2.  **Sufficiently Large Sample Size:** The sample size is $n=60$. Since $60 \ge 30$, the Central Limit Theorem ensures that the sampling distribution of the sample mean ($\overline{x}$) will be approximately Normal, even if we don't know the distribution of the underlying round-trip times.
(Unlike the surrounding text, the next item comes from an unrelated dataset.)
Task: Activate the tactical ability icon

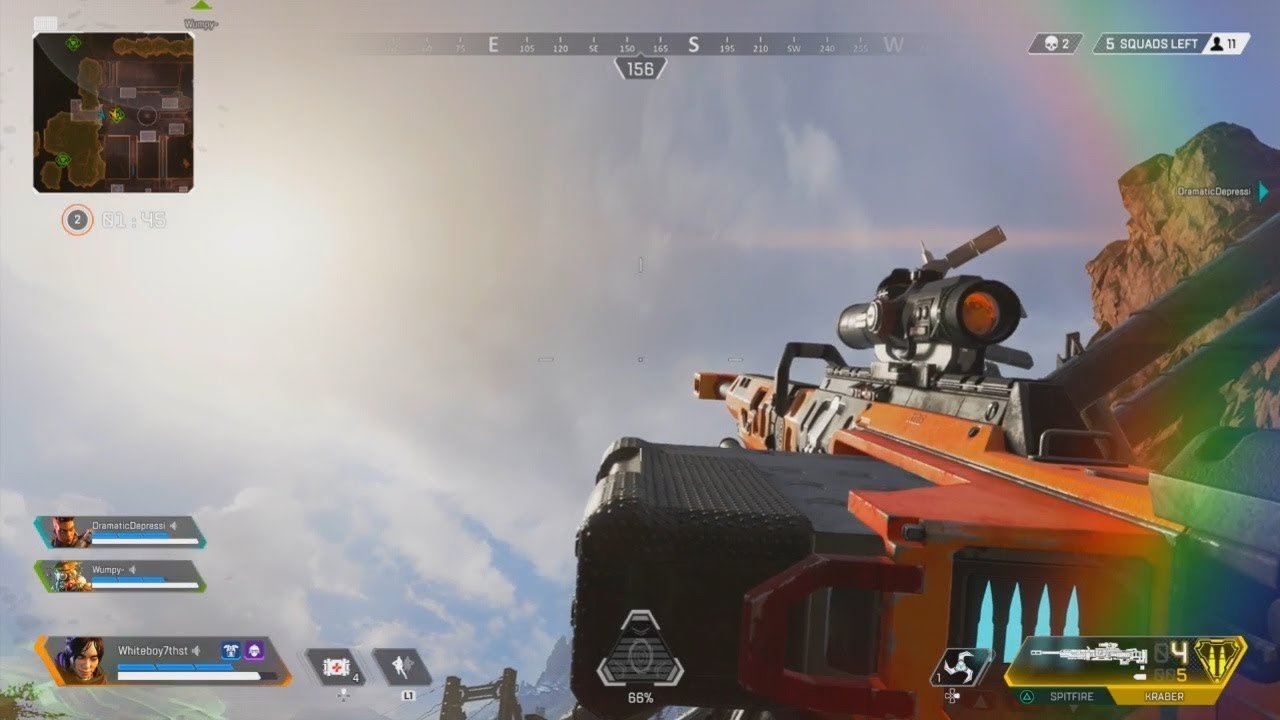Action: point(401,666)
This satisfies the second condition for the valid application of the t-interval.

## Step 3: Determine Degrees of Freedom and Critical Value (t)

The shape of the t-distribution depends on the degrees of freedom (df), calculated as $n-1$. We then find the critical t-value for our 95% confidence level.

In [2]:
import scipy.stats as stats

# Calculate Degrees of Freedom (df)
df = n - 1

# Determine the critical t-value
alpha = 1 - confidence_level
t_critical = stats.t.ppf(1 - alpha / 2, df=df)

print(f"Degrees of Freedom (df): {df}")
print(f"Confidence Level: {confidence_level:.0%}")
print(f"Critical t-value (t_α/2, {df}): {t_critical:.4f}")

Degrees of Freedom (df): 59
Confidence Level: 95%
Critical t-value (t_α/2, 59): 2.0010


## Step 4: Calculate the Margin of Error and Confidence Interval

Using the formula, we can now compute the interval for the true mean RTT.

In [3]:
import numpy as np

# Calculate the Standard Error of the Mean (SEM)
sem = s / np.sqrt(n)

# Calculate the Margin of Error (E)
margin_of_error = t_critical * sem

# Calculate the Confidence Interval bounds
lower_bound = x_bar - margin_of_error
upper_bound = x_bar + margin_of_error

print("--- Calculation Results ---")
print(f"Standard Error of the Mean (SEM): {sem:.4f} ms")
print(f"Margin of Error (E): {margin_of_error:.4f} ms")
print(f"\n95% Confidence Interval for the true mean RTT (μ):")
print(f"({lower_bound:.4f} ms, {upper_bound:.4f} ms)")

--- Calculation Results ---
Standard Error of the Mean (SEM): 4.1312 ms
Margin of Error (E): 8.2665 ms

95% Confidence Interval for the true mean RTT (μ):
(109.7335 ms, 126.2665 ms)


## Step 5: Interpretation

**Computed 95% Confidence Interval: (109.7335 ms, 126.2665 ms)**

**Interpretation:**

We are 95% confident that the true average round-trip time for network packets is between approximately 109.7 ms and 126.3 ms. This interval provides a range of plausible values for the true mean, based on our sample of 60 packets. The method used ensures that if we were to repeat this sampling process many times, 95% of the intervals we construct would capture the true population mean.